Auckland City Council's group manager of data services, Grant McInman, says homeowners have until December 1 to lodge an objection to their CVs and he's expecting about 2.5 per cent of the city's 154,000 homeowners to do so.
The first objection was lodged, via the internet, the morning after the rates notices were posted out. However, the Prime Minister Helen Clark is unlikely to complain about her CV. The valuation for the Mt Eden bungalow she shares with her husband Peter Davis went up by just 2.8 per cent, from $720,000 to $740,000. As a result their annual rates bill of $1970 is unlikely to rise by much.
While most of Auckland's swanky homes have increased in value, one of Remuera's most gracious mansions, the 110-year-old Fairholm, has gone down. Owned by property developer and apartment builder Peter Turner, the property's CV has dropped from $9.2m to $8.7m. (Turner bought the property in 2005 for $9.5m.) And over on Waiheke John Hawkesby's beach hideaway has dropped in value from $2.9m to $2.82m.
But, as Barfoot and Thompson managing director Peter Thompson warns, council CVs cannot safely be used as a price guide in the current property market. As an example, he says, the CVs for two Remuera properties for sale in Portland Rd varied widely. One was well above the recommended sale price for the property and the other well below.
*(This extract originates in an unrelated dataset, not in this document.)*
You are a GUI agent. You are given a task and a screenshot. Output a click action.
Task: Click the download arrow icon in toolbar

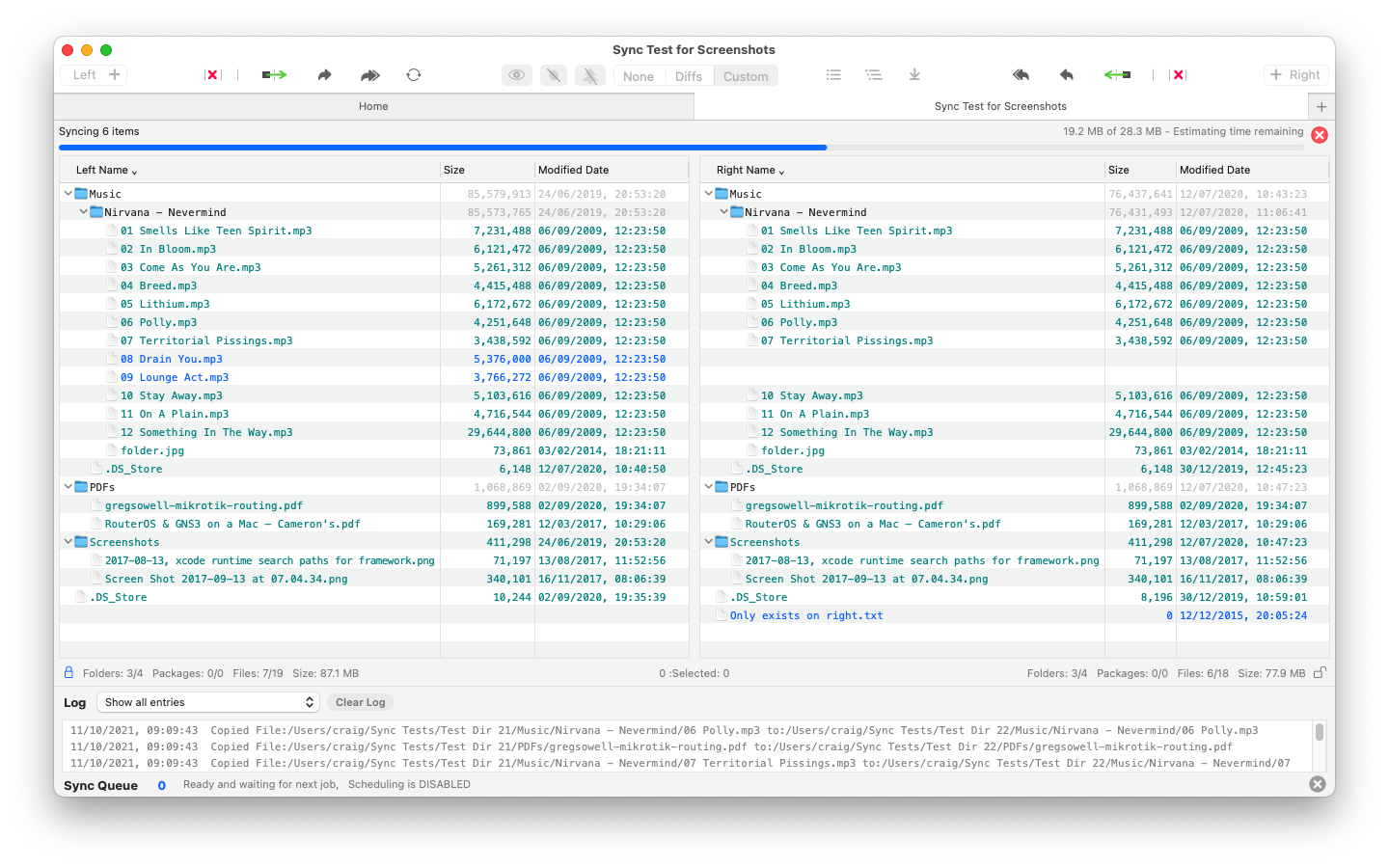[914, 75]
He recommends getting appraisals from real estate agents and taking an average price. Even then don't expect a quick sale.
Thompson says sales by auction or tender, which encourage buyers to make a decision, are taking on average 58 days. A sole agency listing is taking 80 days and general listings are taking 130 days. But there are plenty of vendors who live in hope. Certainly the owner of Pakatoa Island in the Hauraki Gulf is not taking the CV as a price guide. The island is for sale for $35m, even though the latest CV is $18m (up from $14.5m in 2005).
Waiting too for a sale are multimillionaire Jimmy Kirkpatrick and his socialite wife, Gilda, who own an investment property in Paritai Drive. Despite the increase in the property's CV, up to $7.19m from $5.05m, it is still a way off the $10m price tag. The Kirkpatricks are paying more than $30,000 in rates for that property and their home opposite. The huge pale lemon house has been lavishly renovated over the past two years and has risen in value by 11.2 per cent to $10.79m.
While homeowners may be wondering just how accurate their CVs are, Auckland City Council valuers themselves say they're already out of date. The CVs were based on data from July this year, data that one council spokesman says is already out of date as the market has slumped further.
Thompson agrees the market has gone backwards since the CVs were fixed but is encouraged by an jump in sales last week compared with the previous week which he describes as - the worst in two decades - He predicts "casualties" in the industry before a "very tough" market recovers.